O grão-tucano também não lhe reserva impressões gentis. Em seus “Diários da Presidência”, registrou rusgas com Ciro em 1997, ano em que ele decidia se ficava ou não no PSDB. Em agosto: “Muita fofoca, porque o Ciro disse que se interessava em sair candidato à Presidência pelo PSB. [...]Acho que estamos nos atrasando em puxar o Ciro mais para perto de nós, porque ele pode dar dor de cabeça”.
E de fato deu. Em setembro, FHC se reuniu com Mário Covas, Eduardo Azeredo e outros tucanos graúdos. “A mais debatida foi a questão do Ciro”, relata. Padrinho político do “enfant terrible”, Tasso Jereissati recomendou que o então presidente ficasse na dele, ou Ciro ficaria “com a bola cheia”.
FHC mostra mágoa com o dissidente: “Nunca falei mal dele, está fazendo uma grande onda aí: foi para Harvard, lá escreveu um livro lamentável com o [Roberto] Mangabeira Unger, depois fez reuniões com o Itamar, com a esquerda, imagina, com o Zé Dirceu!, e parece que com alguns latino-americanos para ‘combater o neoliberalismo’. Naturalmente, o pressuposto é que o neoliberal sou eu”.
Em outra passagem, o ex-presidente compara o que julga ser o “mau-caratismo” de Lula, “mais popular”, ao de Ciro, “de classe média”. O caçula, diz, “tem a petulância própria do impostor.
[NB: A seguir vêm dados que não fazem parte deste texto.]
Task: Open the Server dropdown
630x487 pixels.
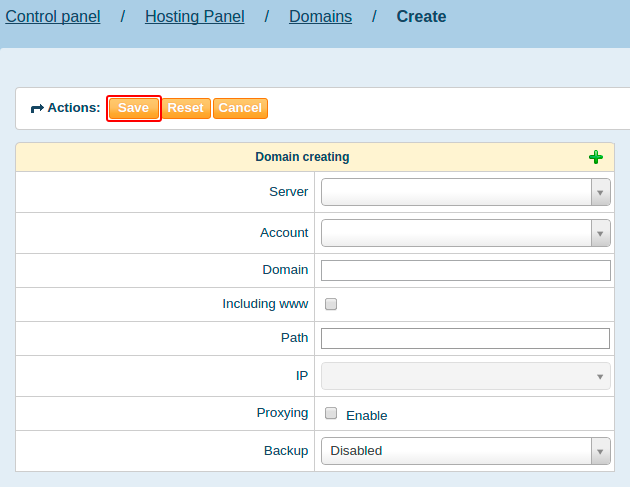Action: coord(465,192)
Não engulo”.
Em 1991, Ciro podia estar às boas com o PSDB, mas tinha lá suas ressalvas. “Olha, eu não vou, por gosto e amor ao meu partido, afirmar que o partido é um núcleo de anjos”, disse sobre sigla, que se aliara a grupos conservadores em São Paulo e que, pensava ele, “ainda não se enraizou nos movimentos sociais”.
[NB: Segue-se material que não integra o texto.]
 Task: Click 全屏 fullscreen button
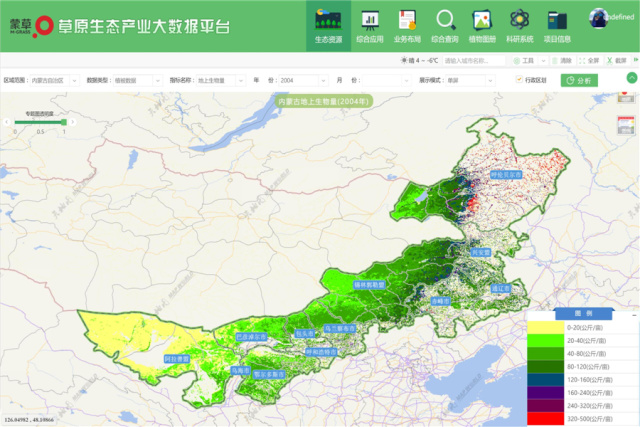pyautogui.click(x=591, y=60)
Ciro teve vida curta na Fazenda, pasta que assumiu no final do governo Itamar, meses após FHC passar por ela. “Ser do PSDB não é lepra nem catapora”, disse à época, para diluir a ideia de que um ministro tucano usaria o cargo para favorecer Fernando Henrique, candidato à primeira eleição.
O novo ministro, que via no Plano Real, formulado pelo antecessor FHC, como “a solução definitiva para a estabilização econômica do Brasil”, teve a bênção de Antonio Carlos Magalhães, o ACM, cacique do PFL. “É um homem que está entrosado com o governo.”
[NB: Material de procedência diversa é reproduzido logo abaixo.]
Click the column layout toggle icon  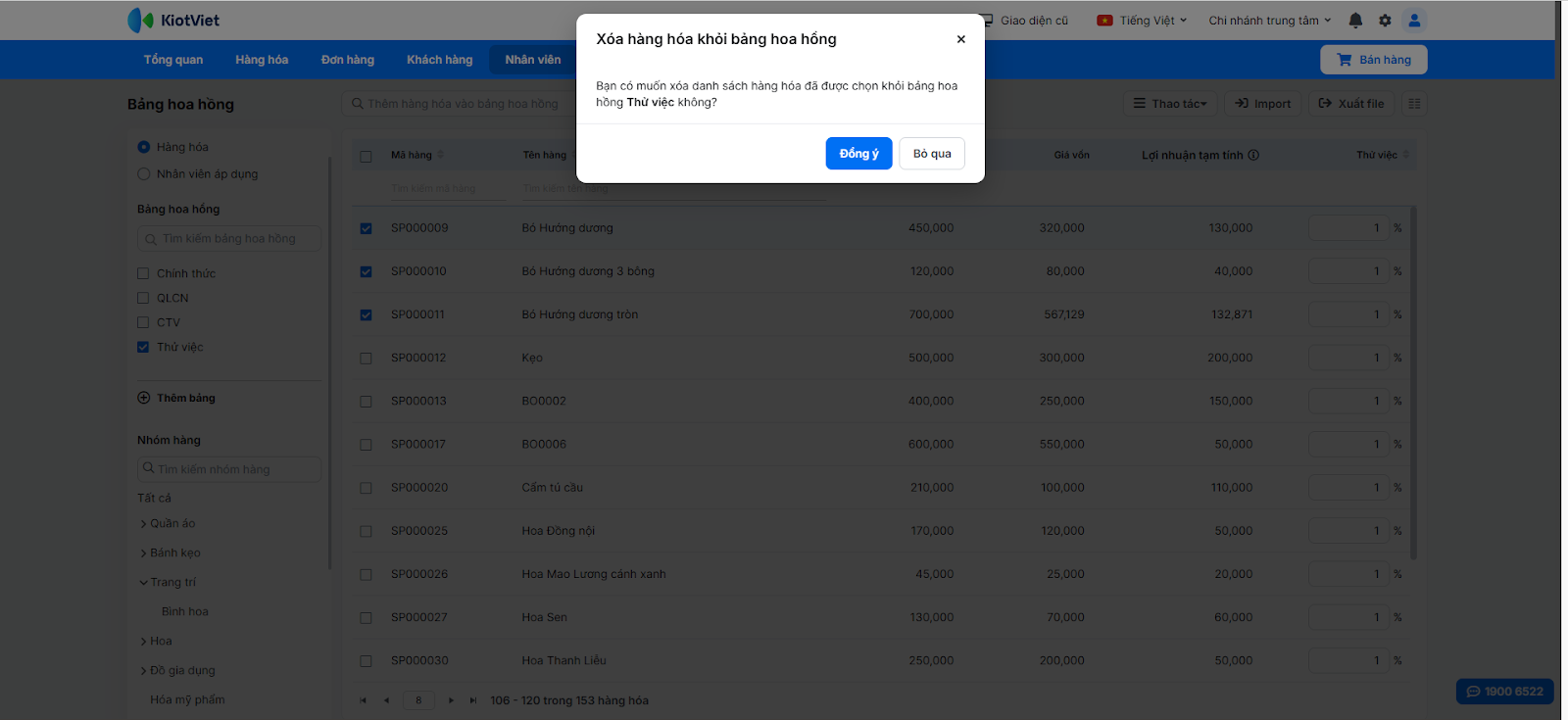(x=1414, y=104)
Já o ex-governador paulista Quércia (MDB), morto em 2010, não morria de amores por Ciro. “É um exibicionista. Lá no Ceará é conhecido como Odalisca da Catinga.”
Desarranjos verbais já eram uma marca. Disse estar “pouco ligando se a Fiesp me apoia ou não” e chamou de “otários” os consumidores que pagam ágio ao comprar um carro.
Lúcio Alcântara, vice de Ciro naquela chapa vitoriosa de 1990 e que depois viraria governador e senador do Ceará, afirma que já há três décadas o “temperamento era muito explosivo”.
“Houve uma greve de médico, e a reação dele foi dizer que médico é como sal: branco, barato e tem em todo o lugar”, diz o ex-aliado, que traçou caminho partidário oposto ao de Ciro: em 1990 era do PDT; hoje, é PSDB.
Mais uma “famosa fake news”, segundo a assessoria de imprensa do presidenciável. “Durante seu governo, Ciro valorizou todos os profissionais da saúde, sendo amplamente reconhecido por isso.”